"Blue whale challenge" : l'escalade vers le suicide

Sur les réseaux sociaux, la police nationale met en garde contre les risques du "Blue Whale Challenge" (littéralement, le "défi de la baleine bleue"). Venu de Russie, il consiste à pousser les jeunes participants à relever, cinquante jours durant, des défis toujours plus dangereux jusqu'à l'étape finale : le suicide.
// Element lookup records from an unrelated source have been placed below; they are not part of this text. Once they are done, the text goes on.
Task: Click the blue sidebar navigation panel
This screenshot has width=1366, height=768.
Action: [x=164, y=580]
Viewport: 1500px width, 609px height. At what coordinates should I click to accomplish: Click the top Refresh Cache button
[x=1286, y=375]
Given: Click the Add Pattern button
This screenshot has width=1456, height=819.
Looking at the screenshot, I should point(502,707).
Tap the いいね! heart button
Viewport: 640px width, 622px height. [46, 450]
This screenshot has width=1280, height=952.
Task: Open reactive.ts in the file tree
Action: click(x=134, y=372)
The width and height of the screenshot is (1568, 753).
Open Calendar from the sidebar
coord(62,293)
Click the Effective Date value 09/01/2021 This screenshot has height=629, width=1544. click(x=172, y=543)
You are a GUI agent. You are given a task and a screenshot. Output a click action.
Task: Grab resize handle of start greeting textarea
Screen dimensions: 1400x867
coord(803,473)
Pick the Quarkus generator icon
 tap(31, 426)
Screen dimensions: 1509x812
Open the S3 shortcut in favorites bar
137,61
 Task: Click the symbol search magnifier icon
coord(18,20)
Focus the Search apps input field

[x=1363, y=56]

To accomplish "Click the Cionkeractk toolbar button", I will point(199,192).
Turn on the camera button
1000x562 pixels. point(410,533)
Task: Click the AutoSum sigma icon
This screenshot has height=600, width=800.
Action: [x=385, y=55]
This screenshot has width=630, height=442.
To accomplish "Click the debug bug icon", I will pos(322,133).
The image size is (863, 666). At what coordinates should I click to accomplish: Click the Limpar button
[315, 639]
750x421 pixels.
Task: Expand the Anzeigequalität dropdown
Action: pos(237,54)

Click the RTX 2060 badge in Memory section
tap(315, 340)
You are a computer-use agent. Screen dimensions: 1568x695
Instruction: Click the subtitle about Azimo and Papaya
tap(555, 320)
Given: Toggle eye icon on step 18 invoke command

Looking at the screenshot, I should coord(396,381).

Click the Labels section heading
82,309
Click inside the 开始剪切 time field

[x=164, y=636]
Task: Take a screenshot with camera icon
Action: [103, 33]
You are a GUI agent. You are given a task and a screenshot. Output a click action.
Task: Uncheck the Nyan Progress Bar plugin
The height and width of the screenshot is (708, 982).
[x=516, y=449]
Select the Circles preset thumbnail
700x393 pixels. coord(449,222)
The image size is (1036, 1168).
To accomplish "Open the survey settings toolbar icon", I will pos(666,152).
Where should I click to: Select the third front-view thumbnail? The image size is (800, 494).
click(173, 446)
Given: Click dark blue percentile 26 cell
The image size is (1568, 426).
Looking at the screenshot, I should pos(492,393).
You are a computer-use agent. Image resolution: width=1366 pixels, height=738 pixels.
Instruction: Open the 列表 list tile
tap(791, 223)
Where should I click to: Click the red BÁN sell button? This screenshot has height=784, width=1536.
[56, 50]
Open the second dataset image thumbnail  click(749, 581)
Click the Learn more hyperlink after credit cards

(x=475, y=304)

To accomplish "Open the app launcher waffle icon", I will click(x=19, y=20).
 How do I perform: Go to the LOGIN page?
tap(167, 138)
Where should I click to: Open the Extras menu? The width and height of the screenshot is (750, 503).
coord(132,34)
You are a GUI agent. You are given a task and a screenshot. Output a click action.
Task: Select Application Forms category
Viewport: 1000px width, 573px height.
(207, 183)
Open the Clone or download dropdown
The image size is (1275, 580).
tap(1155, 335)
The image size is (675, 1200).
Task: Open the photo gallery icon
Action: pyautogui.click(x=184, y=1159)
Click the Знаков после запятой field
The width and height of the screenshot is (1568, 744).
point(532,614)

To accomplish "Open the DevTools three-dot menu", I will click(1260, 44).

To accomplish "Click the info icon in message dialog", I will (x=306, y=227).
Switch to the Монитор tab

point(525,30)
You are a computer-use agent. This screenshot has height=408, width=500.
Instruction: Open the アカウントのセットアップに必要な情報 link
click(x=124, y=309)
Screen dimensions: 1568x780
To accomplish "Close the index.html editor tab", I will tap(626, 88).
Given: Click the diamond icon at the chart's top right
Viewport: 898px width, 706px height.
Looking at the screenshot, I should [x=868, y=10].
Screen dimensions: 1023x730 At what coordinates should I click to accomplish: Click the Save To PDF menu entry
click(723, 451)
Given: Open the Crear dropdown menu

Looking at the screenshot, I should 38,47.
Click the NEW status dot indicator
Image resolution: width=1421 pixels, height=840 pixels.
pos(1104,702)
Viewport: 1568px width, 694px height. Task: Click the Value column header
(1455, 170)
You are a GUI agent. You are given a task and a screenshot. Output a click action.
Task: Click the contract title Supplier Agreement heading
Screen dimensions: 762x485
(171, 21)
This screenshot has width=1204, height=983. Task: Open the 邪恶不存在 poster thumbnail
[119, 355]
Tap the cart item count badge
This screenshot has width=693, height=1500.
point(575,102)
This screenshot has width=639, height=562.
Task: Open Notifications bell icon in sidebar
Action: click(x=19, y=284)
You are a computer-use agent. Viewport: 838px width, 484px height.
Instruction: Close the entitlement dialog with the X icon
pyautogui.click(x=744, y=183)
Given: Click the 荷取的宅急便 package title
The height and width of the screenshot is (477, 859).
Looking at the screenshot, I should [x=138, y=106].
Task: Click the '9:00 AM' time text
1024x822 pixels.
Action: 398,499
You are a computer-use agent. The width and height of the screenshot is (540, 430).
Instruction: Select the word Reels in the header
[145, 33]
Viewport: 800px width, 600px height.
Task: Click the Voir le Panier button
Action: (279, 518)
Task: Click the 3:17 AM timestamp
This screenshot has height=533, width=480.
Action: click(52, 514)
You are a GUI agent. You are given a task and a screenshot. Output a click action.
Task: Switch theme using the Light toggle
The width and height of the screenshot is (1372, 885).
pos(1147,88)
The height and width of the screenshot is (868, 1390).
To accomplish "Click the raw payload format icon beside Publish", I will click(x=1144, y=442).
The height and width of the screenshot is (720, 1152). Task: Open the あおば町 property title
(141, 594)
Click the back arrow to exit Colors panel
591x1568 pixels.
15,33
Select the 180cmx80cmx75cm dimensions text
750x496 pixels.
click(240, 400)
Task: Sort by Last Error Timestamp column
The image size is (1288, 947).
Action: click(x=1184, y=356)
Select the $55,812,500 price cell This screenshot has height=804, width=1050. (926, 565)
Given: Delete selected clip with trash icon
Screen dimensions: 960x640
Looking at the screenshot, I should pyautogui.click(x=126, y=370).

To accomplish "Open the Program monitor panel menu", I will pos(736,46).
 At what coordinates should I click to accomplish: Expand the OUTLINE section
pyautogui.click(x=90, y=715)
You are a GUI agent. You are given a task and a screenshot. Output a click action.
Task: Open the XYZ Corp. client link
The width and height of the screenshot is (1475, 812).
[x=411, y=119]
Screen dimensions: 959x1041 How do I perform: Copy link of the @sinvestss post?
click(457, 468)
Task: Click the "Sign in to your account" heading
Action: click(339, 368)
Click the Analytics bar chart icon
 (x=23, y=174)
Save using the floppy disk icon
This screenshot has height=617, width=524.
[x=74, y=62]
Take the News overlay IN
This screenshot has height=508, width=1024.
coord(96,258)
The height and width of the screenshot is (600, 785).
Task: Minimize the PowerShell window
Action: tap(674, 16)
Le "blue whale challenge" propose à ses adeptes de réaliser, au fil des jours, des épreuves toujours moins anodines. Cela commence par une épreuve banale : dessiner une baleine sur une feuille. Puis, rapidement, on passe à des demandes plus effrayantes, telle que le fait de se scarifier le bras ou la cuisse pour y faire apparaître une baleine. Puis il est demandé d'insulter ses parents, de se couper les lèvres...

"Depuis le début du mois de mars, un nouveau jeu dangereux fait parler de lui sur les réseaux sociaux. Afin d'éviter que le défi de la baleine bleue ne fasse de victimes en France, il est important d'agir préventivement", explique la police dans un communiqué diffusé sur internet.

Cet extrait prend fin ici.